PROMPT>
Look at the entries below and restate word for word the lines from the first through the one that has "This screenshot has width=955, height=487.".

━━━━━━━━━━

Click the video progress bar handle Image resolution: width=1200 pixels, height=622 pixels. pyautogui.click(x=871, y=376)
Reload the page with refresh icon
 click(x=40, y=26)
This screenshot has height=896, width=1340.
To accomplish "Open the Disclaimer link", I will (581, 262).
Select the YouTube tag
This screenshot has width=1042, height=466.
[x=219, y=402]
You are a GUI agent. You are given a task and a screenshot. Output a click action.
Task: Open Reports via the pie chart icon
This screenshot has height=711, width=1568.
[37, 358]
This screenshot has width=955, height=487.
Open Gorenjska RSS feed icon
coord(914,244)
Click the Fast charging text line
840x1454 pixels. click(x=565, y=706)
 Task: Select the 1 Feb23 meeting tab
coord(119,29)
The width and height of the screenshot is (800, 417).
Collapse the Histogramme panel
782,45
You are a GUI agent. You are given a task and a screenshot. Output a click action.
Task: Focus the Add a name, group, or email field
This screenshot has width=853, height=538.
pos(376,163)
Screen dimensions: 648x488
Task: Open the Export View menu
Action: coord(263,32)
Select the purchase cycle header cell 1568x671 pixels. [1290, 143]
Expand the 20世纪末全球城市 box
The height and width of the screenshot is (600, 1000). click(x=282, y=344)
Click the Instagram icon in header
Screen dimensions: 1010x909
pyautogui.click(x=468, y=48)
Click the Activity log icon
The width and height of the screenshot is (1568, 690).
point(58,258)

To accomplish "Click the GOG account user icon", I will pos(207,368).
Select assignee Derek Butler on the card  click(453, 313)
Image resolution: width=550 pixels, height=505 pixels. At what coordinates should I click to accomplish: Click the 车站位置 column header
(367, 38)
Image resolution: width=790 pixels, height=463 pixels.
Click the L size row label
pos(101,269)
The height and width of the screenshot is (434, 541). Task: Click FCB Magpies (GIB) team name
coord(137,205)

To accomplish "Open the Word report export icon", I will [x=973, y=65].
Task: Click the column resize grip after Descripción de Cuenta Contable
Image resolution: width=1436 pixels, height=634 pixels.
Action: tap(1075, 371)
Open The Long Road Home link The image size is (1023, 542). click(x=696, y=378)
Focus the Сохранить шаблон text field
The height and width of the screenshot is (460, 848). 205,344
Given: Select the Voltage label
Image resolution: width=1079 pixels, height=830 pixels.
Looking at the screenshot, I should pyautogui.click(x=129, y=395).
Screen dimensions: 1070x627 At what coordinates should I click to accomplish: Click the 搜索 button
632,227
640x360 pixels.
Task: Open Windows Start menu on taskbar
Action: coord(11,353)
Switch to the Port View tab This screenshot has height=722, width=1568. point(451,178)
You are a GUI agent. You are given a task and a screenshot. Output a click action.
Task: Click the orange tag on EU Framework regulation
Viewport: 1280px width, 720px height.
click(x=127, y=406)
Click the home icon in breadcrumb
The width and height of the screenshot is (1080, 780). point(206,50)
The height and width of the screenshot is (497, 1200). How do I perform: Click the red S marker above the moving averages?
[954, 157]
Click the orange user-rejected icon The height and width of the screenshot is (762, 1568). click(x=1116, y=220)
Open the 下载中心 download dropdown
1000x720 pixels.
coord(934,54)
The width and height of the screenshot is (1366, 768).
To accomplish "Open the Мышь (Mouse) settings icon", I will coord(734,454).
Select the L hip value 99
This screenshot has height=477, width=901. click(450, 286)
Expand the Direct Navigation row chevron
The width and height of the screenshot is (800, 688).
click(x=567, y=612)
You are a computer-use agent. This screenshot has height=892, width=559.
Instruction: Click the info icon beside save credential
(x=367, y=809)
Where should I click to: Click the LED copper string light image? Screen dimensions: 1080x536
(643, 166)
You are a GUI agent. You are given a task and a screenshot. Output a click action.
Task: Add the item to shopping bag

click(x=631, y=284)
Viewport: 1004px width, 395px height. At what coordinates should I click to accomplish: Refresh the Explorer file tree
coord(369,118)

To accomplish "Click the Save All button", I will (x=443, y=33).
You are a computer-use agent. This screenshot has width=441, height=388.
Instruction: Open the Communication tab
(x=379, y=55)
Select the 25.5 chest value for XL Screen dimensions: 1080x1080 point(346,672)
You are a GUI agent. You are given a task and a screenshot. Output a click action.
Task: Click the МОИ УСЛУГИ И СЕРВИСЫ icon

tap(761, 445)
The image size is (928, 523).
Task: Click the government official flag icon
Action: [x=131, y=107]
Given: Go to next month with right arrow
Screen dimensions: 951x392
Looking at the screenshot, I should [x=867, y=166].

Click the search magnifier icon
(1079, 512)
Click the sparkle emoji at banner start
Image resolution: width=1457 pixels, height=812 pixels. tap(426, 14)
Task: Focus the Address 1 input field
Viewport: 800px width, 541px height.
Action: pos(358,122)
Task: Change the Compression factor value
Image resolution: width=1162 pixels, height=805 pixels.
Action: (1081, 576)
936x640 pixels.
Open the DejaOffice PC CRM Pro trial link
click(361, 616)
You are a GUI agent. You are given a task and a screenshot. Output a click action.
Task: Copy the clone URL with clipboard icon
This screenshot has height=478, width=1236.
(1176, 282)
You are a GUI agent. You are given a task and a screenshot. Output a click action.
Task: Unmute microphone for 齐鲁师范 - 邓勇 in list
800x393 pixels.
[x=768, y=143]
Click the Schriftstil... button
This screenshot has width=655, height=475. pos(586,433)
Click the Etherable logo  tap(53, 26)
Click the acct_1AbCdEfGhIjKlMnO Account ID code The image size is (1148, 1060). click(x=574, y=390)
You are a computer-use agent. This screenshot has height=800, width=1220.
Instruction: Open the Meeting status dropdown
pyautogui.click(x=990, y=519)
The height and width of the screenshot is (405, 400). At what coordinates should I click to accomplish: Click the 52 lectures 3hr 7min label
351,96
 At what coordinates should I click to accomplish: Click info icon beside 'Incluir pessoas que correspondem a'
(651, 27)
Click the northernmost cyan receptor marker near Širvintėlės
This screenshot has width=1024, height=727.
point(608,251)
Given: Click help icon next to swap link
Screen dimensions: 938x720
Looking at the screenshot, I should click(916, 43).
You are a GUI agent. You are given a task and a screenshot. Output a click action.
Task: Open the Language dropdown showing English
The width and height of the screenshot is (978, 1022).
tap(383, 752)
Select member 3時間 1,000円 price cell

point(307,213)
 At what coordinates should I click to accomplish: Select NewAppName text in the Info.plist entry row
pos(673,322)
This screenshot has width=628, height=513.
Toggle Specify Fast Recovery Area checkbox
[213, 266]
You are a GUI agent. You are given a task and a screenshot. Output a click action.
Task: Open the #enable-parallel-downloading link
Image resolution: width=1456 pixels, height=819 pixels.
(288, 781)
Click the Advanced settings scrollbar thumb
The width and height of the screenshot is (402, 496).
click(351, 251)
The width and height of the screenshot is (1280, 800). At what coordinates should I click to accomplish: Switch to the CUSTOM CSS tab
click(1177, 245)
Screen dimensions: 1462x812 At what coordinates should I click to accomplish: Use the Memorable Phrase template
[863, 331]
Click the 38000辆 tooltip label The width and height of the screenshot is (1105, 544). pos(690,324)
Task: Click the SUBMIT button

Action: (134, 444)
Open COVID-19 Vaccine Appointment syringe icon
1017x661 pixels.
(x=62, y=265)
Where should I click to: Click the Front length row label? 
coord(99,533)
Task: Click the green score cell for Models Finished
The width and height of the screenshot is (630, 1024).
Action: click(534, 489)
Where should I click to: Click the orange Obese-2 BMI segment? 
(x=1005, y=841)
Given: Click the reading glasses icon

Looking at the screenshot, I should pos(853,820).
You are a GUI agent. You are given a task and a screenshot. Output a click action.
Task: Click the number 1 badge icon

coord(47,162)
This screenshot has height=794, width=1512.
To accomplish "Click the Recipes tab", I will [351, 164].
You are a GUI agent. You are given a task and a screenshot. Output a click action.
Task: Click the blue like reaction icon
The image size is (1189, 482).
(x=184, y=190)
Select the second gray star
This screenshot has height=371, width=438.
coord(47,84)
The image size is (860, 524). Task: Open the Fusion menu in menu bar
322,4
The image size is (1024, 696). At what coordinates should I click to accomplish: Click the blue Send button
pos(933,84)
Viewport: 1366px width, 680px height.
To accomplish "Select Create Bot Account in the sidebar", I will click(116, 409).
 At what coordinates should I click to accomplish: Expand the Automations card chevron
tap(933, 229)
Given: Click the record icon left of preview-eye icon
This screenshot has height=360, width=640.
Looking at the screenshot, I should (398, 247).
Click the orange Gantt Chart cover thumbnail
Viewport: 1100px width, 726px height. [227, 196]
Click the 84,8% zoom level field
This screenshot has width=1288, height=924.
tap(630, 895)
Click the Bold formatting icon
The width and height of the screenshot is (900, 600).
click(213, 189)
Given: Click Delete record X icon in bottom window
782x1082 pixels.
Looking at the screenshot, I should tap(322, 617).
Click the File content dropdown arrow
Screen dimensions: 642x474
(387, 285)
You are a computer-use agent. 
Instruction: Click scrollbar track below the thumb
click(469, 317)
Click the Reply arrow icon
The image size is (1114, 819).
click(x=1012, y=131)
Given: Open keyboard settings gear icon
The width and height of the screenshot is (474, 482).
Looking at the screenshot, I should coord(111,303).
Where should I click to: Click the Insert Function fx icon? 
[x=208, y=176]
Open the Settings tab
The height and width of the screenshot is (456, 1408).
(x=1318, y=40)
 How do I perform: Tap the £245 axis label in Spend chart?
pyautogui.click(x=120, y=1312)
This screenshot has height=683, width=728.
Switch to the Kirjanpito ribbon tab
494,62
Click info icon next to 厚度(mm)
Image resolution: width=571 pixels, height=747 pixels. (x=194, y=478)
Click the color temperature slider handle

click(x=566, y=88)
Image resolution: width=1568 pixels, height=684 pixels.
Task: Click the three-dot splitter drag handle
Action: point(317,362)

━━━━━━━━━━

RESPONSE BOX>
Click the video progress bar handle Image resolution: width=1200 pixels, height=622 pixels. pyautogui.click(x=871, y=376)
Reload the page with refresh icon
 click(x=40, y=26)
This screenshot has height=896, width=1340.
To accomplish "Open the Disclaimer link", I will (581, 262).
Select the YouTube tag
This screenshot has width=1042, height=466.
[x=219, y=402]
You are a GUI agent. You are given a task and a screenshot. Output a click action.
Task: Open Reports via the pie chart icon
This screenshot has height=711, width=1568.
[37, 358]
This screenshot has width=955, height=487.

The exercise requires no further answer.